Thomas Lester, a spokesman for the Independent Investigations Division, told The Sun on Thursday that the unit had been contacted about the fatal crash and was “reviewing” to see whether it would fall under its jurisdiction for investigation.
When making the decision, Lester said, the office assesses whether or how an officer’s actions resulted in a civilian’s death, if that individual was in custody and whether or how force was used.
Already in 2023, the unit is investigating one case in Baltimore County where officers shot and killed a man while attempting to apprehend the driver of a vehicle last month.
Baltimore Police policies say officers can chase a fleeing vehicle if there is a felony suspect inside who poses an “immediate threat” of death or injury, and if there is probable cause before the pursuit that he or she committed a felony that resulted or could have resulted in death or serious injury.
Officers are specifically prohibited from pursuing a car if the initial violation is a “crime against property,” including auto theft or a misdemeanor, traffic offense or nonviolent warrant.
According to the policy, factors for consideration include the safety of the public, familiarity with the area, whether the suspect’s identity is verified, other people in the fleeing vehicle, other resources available for assistance and the chance of apprehending the suspect at a later time.

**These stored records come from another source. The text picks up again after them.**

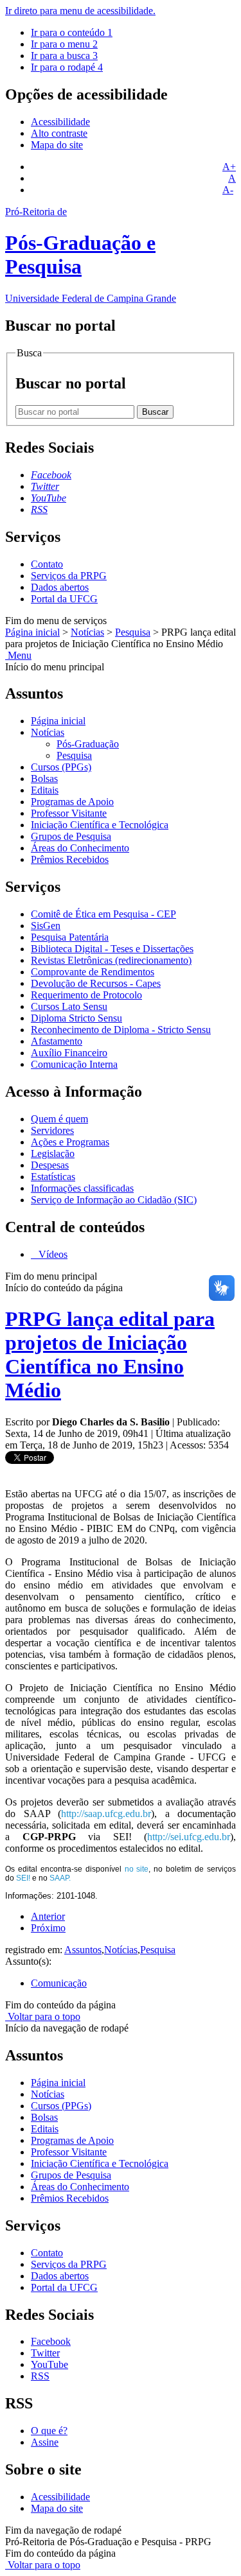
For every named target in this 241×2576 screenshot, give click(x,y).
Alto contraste (59, 133)
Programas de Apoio (72, 801)
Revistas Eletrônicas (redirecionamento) (111, 960)
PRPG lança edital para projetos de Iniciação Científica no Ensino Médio (110, 1354)
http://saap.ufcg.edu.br (106, 1813)
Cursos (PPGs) (61, 766)
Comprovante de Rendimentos (92, 971)
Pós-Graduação (88, 743)
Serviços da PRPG (69, 575)
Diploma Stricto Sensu (76, 1018)
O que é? (49, 2430)
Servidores (52, 1130)
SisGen (45, 925)
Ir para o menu (64, 44)
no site (137, 1869)
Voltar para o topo (42, 2016)
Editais (44, 790)
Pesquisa (132, 632)
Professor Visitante (69, 813)
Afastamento (56, 1041)
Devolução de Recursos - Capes (96, 983)
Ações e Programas (70, 1141)
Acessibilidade (60, 121)
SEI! (23, 1878)
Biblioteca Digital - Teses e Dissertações (112, 948)
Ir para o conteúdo (71, 32)
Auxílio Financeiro (69, 1052)
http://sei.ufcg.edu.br (188, 1836)
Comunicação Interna (74, 1064)
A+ (229, 166)
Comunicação (59, 1983)
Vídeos (51, 1254)
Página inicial (32, 632)
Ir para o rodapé (67, 67)
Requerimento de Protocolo (86, 994)
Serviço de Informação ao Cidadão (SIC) (114, 1199)
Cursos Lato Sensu (69, 1006)
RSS (40, 2376)
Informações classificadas (82, 1188)
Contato (47, 564)
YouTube (49, 2364)
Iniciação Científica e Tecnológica (99, 824)
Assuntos (83, 1949)
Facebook (51, 2341)
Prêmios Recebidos (70, 859)
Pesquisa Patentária (70, 937)
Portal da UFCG (64, 598)
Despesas (50, 1165)
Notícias (87, 632)
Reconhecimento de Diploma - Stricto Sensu (121, 1029)
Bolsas (44, 778)
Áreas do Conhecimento (80, 847)
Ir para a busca (64, 55)
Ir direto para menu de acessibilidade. (80, 10)
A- (227, 189)
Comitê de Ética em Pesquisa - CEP (103, 914)
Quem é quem (59, 1118)
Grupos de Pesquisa (71, 836)
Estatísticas (53, 1176)
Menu (18, 655)
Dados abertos (60, 587)
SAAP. (60, 1878)
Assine (44, 2442)
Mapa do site (57, 144)
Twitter (45, 2352)
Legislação (53, 1153)
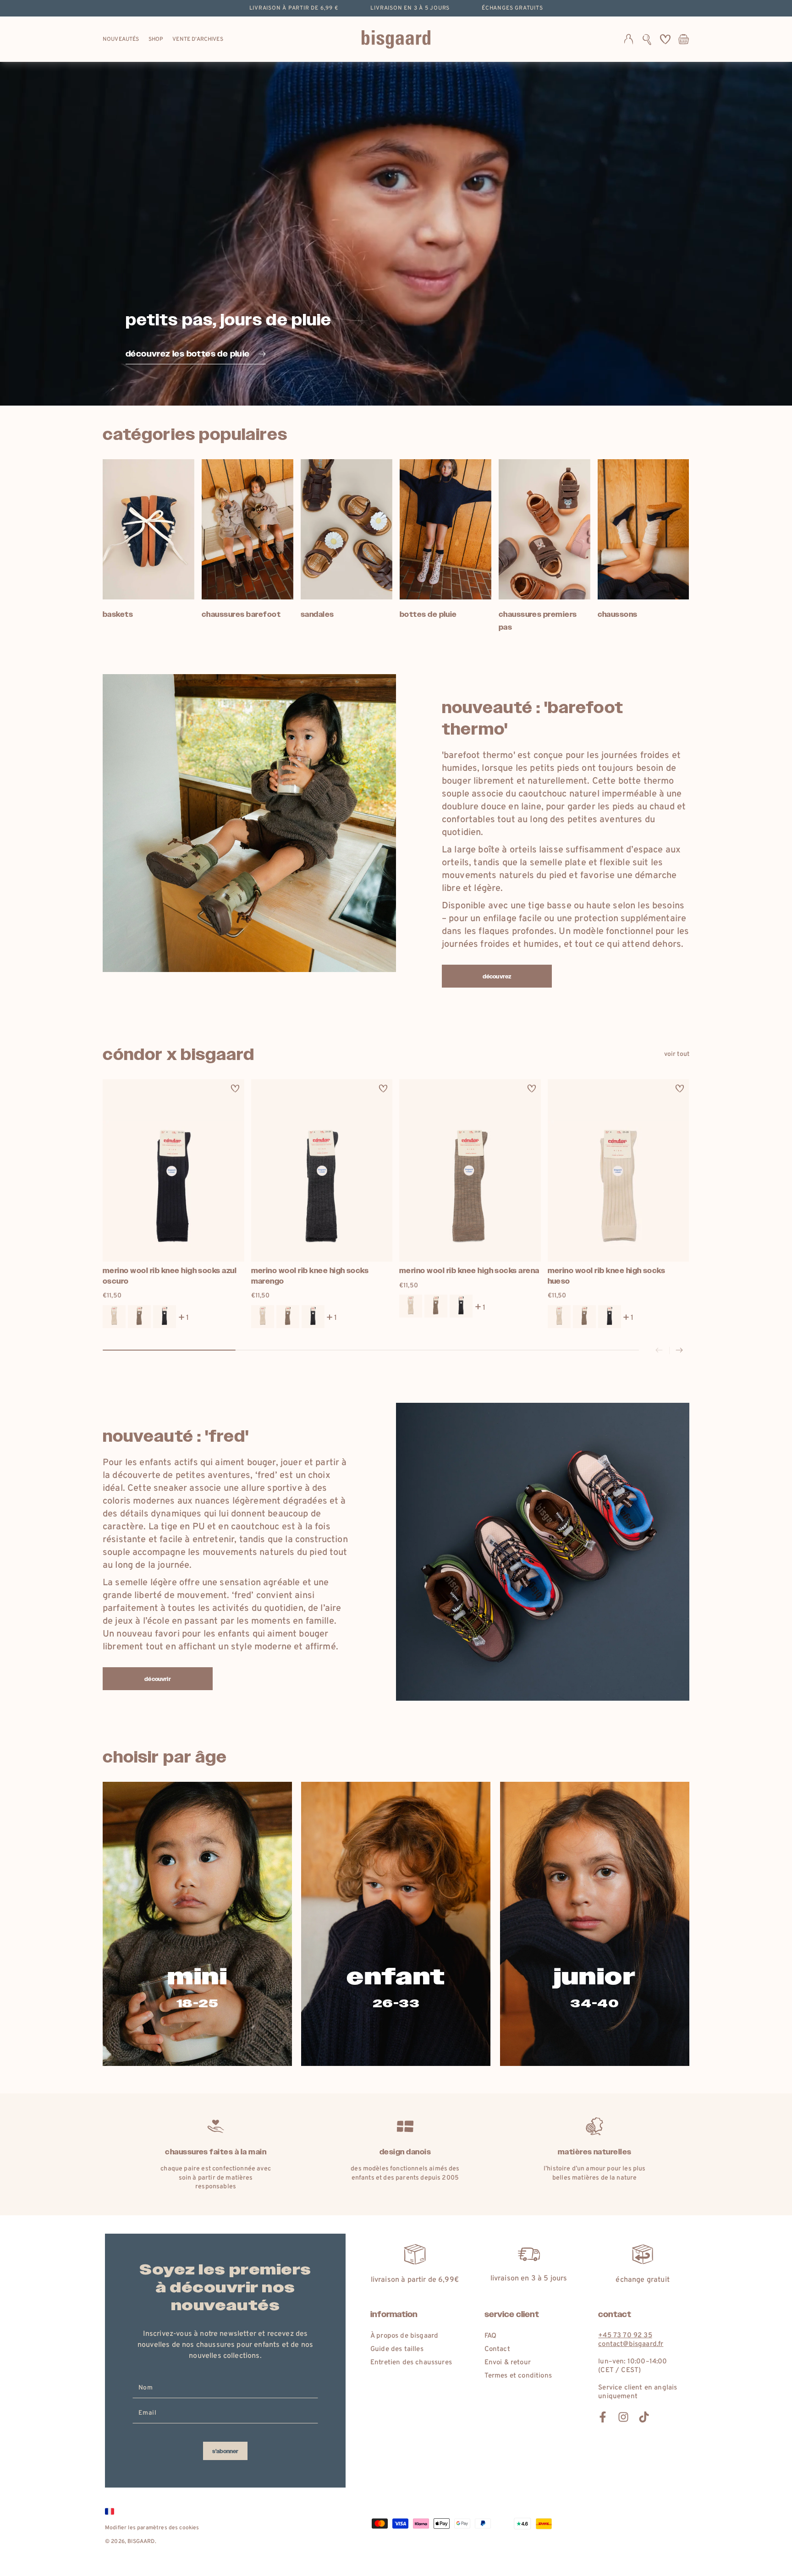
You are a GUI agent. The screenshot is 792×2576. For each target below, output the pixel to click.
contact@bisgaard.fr (630, 2344)
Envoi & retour (507, 2362)
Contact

Supervisors are required to approve or disapprove a pursuit once it’s started and can send more cars to join.
Harold Madison, the president of the New South Clifton Park Community Association, went to the scene after being alerted about a bad crash by a neighbor and said it looked like a “catastrophe.”
“My observation was that I didn’t know we had that many firefighters in Baltimore City, and equipment,” Madison said. “They immediately had the whole neighborhood shut down.”
Madison said it wasn’t clear to bystanders what had taken place, and described seeing a young man in handcuffs sitting on the ground at one point.
He also expressed concern about the structural integrity of the rest of the East North Avenue block next to the collapsed corner building — and about the amount of communication provided to community members following the crash.
“I don’t think they understand that we needed to be briefed,” Madison said. “I got the call from one of my neighbors that it was a terrible accident and that I need to come and bring my presence so that we could find out if it was somebody in the neighborhood or not, but there’s nobody giving a report to the community.”